[Data records]

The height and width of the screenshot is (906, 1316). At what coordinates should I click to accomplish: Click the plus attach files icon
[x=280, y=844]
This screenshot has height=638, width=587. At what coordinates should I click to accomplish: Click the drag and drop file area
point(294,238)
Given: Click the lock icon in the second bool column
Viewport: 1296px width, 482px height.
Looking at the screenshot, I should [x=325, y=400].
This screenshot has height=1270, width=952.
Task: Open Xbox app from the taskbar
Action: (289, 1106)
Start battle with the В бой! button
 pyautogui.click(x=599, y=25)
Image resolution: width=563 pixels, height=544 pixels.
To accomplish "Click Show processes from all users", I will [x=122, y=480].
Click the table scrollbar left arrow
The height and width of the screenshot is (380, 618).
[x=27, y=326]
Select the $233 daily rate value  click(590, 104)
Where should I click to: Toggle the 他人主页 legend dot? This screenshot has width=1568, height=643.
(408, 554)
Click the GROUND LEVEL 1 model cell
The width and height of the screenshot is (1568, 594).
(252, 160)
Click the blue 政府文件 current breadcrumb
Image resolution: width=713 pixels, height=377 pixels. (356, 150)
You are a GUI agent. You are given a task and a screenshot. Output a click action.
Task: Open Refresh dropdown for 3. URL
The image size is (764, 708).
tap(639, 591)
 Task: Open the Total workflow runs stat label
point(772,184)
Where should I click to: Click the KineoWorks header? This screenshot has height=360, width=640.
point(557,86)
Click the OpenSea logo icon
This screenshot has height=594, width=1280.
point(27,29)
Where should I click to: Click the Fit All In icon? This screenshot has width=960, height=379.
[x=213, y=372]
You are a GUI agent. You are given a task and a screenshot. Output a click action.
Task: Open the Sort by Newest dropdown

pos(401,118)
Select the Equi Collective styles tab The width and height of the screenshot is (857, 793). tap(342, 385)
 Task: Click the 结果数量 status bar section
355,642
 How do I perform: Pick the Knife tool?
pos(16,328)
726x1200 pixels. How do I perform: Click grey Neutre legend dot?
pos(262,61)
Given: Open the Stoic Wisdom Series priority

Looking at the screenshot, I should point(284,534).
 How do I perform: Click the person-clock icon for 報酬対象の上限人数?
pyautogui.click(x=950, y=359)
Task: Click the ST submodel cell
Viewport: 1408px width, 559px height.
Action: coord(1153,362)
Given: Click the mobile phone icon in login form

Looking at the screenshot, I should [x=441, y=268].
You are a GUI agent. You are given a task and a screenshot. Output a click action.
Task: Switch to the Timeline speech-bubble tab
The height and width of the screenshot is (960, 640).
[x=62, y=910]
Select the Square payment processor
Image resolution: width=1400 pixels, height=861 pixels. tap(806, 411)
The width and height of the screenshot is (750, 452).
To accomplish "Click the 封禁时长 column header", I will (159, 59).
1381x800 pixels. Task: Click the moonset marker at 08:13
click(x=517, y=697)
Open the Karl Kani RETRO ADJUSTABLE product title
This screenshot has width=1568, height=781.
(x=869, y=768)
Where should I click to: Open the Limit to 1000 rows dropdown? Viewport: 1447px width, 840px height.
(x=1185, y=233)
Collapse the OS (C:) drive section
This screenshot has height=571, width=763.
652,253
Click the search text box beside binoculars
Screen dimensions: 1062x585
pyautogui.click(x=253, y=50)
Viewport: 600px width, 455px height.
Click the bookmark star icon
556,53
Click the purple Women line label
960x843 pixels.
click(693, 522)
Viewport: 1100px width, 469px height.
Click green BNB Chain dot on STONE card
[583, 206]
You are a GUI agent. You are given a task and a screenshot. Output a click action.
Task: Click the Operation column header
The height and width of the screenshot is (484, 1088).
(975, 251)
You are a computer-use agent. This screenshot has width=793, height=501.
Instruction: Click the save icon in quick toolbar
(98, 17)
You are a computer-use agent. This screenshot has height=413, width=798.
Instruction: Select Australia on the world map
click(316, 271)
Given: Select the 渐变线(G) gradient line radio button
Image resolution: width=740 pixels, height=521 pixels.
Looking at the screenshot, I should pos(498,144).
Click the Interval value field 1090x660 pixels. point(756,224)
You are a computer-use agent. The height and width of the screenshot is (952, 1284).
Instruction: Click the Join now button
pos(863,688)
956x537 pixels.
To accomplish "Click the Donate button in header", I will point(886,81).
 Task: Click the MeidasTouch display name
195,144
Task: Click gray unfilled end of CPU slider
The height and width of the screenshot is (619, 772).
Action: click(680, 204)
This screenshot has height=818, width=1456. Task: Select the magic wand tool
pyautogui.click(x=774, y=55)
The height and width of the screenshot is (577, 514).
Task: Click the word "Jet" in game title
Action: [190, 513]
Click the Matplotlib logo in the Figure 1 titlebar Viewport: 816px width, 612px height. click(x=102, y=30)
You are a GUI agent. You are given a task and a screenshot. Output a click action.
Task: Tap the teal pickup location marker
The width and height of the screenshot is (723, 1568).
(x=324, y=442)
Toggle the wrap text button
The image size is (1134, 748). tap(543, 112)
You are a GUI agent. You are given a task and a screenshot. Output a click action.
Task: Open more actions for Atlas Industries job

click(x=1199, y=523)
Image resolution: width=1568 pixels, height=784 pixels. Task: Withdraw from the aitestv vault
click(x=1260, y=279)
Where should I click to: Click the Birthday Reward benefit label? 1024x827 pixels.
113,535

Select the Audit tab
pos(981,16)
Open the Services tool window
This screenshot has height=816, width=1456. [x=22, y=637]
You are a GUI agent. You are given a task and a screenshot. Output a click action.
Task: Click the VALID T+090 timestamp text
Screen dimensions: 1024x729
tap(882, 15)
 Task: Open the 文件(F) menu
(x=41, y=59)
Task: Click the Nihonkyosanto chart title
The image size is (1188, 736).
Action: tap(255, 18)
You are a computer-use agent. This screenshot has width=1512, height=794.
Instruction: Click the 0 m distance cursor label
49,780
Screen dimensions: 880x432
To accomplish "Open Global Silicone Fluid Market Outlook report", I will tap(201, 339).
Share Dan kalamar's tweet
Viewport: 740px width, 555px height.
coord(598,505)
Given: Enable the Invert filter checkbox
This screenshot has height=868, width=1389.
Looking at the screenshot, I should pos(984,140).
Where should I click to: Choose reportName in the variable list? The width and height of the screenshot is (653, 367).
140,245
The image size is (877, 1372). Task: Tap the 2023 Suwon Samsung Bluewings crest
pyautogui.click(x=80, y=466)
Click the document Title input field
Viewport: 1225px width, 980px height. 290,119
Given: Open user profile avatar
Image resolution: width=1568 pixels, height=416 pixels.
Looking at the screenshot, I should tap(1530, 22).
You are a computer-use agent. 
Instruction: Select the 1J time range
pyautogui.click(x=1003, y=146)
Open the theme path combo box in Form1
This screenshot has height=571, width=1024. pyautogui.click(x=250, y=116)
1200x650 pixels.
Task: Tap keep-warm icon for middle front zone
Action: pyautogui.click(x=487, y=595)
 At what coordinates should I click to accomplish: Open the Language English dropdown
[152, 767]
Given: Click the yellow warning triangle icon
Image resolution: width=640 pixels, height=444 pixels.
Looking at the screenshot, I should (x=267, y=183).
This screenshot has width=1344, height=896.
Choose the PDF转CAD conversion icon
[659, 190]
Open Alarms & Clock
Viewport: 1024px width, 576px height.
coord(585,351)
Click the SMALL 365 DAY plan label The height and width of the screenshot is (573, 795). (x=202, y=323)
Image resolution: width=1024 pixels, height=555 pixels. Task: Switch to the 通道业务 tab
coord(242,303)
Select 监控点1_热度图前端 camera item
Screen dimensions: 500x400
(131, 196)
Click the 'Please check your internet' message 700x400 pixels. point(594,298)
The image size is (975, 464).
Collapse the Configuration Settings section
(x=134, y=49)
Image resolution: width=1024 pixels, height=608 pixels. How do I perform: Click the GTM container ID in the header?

= Your objective =
Every line above that includes the word "value" should be listed.

= Result of this exercise =
Select the $233 daily rate value  click(590, 104)
Click the Interval value field 1090x660 pixels. point(756,224)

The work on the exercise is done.